The four fluted columns on the portico are each topped with a variation of the Corinthian capital known as the "Tower of the Winds" capital, which was used extensively in the Greek Revival style. Take a look at the photograph and you'll see that these capitals have a row of acanthus leaves below a row of palm leaves. The name is taken from a structure in Athens, Greece known as the Tower of the Winds, built in the first century BC. The structure primarily served as an early version of a clock tower through the use of its sundials.

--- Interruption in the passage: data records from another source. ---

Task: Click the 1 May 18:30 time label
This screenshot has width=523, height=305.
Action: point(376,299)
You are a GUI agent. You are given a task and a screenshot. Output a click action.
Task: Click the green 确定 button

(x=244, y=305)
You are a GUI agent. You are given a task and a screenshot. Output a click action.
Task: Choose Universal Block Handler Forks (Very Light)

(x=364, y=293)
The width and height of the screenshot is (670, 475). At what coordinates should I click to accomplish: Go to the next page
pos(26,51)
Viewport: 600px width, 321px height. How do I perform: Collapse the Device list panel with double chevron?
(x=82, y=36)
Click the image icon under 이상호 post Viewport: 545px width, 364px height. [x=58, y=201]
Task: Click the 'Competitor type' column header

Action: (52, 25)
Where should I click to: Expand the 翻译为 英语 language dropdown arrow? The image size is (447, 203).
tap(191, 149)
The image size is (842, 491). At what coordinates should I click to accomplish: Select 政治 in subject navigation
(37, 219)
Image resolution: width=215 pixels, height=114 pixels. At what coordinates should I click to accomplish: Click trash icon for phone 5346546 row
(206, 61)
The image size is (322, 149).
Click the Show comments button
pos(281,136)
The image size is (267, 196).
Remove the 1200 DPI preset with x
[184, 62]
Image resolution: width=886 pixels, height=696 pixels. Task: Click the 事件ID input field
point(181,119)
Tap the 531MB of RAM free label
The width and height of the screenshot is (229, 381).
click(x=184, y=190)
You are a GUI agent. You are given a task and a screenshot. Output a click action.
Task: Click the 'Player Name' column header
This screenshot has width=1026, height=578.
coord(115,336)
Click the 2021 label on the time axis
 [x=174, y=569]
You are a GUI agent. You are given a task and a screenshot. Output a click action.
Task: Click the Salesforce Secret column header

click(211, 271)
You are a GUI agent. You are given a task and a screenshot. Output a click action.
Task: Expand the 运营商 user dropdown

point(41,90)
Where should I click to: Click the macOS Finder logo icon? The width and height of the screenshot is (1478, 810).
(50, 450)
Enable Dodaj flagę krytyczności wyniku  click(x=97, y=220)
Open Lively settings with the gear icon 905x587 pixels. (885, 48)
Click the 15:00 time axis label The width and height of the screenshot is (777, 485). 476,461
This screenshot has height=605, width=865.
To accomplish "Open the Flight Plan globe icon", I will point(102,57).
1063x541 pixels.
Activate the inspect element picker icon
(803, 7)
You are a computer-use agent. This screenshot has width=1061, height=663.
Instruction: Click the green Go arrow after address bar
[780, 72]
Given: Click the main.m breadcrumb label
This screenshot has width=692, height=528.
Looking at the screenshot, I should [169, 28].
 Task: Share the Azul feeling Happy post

Another interesting feature at 138 Wentworth is the 20th-century wrought-iron gate designed by the late Philip Simmons. Elegant in its design and scrollwork, this gate is a perfect enhancement to the property at 138 Wentworth. Simmons, who died in 2009, will always be known as a Charleston treasure. He was raised by his grandparents on Daniel Island until the age of 8 when he was sent to live with his mother in Downtown Charleston to attend public school. He found his passion as he passed by the blacksmith shops on upper Calhoun Street and apprenticed to one as soon as he could. As an adult, he purchased the business.

After the carriage trade was rendered obsolete by the rise of the automobile, Simmons repaired gates, window grilles, and other works of iron until he began forging and installing gates of his own design and sometimes the designs of his patrons. It is considered a privilege to have a property with ironwork by Mr. Simmons.

138 Wentworth Street became the home of the Episcopal Diocese of South Carolina in 1947. The property was sold in 1970, renovated, and returned to residential use.

The original owner of 138 Wentworth, Edwin Kerrison, founded a dry goods business with his brother in Charleston around 1831. The business later morphed into Kerrisons Department Store, a Charleston icon located on King Street that closed in the 1990s. Kerrisons was my go-to during high school for several reasons. (1) It was within walking distance of Ashley Hall where I was a boarding student, (2) my mother trusted the quality of its clothes and other goods, and (3) my parents had a charge account there (obviously the most important point for me).

Check back with me next week as we continue our look at the grand houses of the city.


Amelia Whaley

Amelia ("Mimi") Whaley

Mimi was born in Charleston and grew up on nearby Edisto Island, one of several sea islands settled by planters due to their close proximity to Charleston. In addition to the Whaleys, Seabrooks, Mikells and Baynards, Mimi is also a direct descendant of Paul Grimball, the recipient of an English land grant of over 1,000 acres on Edisto in 1683; he and his family were the first documented white settlers on Edisto. In Charleston and the Lowcountry, it’s common to hear, "Everyone around here is related; it's just whether or not you claim each other…"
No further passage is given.